→ **EXERCISE AIM**:
Reproduce the rows below unchanged, beginning at the line that has "Image resolution: width=1451" and stopping after the line that has "click(599, 313)".

→ **Text and item location entries**:
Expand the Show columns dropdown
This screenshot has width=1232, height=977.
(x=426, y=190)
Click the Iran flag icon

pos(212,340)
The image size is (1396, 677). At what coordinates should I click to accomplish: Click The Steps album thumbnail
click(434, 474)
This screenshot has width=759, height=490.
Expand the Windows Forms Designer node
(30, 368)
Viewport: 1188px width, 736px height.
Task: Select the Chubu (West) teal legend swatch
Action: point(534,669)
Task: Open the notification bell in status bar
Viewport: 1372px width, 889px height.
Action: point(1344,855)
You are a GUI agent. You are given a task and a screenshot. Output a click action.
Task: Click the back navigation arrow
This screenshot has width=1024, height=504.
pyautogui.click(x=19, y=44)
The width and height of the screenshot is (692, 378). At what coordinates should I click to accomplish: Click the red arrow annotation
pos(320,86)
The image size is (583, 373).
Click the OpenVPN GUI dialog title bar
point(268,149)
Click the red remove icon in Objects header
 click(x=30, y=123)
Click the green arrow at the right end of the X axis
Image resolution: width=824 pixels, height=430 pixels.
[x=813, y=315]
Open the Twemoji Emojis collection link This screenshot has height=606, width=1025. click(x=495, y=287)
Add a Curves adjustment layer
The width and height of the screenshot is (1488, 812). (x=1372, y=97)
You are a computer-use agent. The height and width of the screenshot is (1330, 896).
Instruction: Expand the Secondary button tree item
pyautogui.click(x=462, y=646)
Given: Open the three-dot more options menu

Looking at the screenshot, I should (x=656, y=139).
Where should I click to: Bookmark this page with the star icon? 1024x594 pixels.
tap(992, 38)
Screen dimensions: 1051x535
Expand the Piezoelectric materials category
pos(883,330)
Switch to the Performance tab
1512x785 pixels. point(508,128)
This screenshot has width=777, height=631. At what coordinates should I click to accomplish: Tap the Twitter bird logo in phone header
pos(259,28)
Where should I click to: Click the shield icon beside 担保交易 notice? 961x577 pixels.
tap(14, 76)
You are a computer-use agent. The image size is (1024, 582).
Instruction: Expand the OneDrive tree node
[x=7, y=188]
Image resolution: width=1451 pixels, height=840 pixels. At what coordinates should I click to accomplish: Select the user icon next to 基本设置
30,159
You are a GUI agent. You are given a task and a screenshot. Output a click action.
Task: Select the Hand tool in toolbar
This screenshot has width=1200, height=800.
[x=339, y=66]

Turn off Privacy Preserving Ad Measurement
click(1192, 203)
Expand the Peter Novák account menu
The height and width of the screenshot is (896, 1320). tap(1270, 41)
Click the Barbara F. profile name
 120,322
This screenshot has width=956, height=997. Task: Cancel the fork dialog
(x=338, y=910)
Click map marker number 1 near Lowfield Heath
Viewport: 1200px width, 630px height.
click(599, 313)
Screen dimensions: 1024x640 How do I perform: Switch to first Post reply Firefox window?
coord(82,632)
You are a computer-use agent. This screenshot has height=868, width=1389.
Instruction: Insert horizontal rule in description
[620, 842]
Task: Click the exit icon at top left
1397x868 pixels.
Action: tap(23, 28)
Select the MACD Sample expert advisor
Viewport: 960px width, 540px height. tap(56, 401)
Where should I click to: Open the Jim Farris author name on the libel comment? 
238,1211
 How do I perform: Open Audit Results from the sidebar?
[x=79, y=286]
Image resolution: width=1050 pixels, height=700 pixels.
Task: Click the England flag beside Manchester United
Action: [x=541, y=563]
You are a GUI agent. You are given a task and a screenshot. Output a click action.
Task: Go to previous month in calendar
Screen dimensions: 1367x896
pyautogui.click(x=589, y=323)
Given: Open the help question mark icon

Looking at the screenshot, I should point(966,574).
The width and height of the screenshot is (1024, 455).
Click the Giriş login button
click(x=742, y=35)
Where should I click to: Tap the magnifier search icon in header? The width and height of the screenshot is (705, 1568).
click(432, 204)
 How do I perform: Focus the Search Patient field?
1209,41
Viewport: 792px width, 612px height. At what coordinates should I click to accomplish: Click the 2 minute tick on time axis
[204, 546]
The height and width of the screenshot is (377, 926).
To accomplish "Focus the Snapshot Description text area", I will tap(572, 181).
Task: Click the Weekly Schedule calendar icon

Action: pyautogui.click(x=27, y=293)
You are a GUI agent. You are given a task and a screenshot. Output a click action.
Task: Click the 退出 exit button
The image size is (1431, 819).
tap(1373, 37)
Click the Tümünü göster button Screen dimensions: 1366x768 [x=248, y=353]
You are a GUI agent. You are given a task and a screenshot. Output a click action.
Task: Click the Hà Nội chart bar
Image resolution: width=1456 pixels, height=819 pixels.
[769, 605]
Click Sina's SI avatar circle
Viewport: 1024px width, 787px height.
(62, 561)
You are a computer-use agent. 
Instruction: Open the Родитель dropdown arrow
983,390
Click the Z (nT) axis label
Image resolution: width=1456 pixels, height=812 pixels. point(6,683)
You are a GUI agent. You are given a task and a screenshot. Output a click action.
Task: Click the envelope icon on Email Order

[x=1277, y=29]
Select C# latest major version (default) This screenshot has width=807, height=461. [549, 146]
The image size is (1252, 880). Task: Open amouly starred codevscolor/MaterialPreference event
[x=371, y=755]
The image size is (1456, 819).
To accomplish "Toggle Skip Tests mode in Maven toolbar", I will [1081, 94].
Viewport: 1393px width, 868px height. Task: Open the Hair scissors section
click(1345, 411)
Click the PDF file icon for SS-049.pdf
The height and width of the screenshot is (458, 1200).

→ **THE RESPONSE**:
Image resolution: width=1451 pixels, height=840 pixels. At what coordinates should I click to accomplish: Select the user icon next to 基本设置
30,159
You are a GUI agent. You are given a task and a screenshot. Output a click action.
Task: Select the Hand tool in toolbar
This screenshot has width=1200, height=800.
[x=339, y=66]

Turn off Privacy Preserving Ad Measurement
click(1192, 203)
Expand the Peter Novák account menu
The height and width of the screenshot is (896, 1320). tap(1270, 41)
Click the Barbara F. profile name
 120,322
This screenshot has width=956, height=997. Task: Cancel the fork dialog
(x=338, y=910)
Click map marker number 1 near Lowfield Heath
Viewport: 1200px width, 630px height.
click(599, 313)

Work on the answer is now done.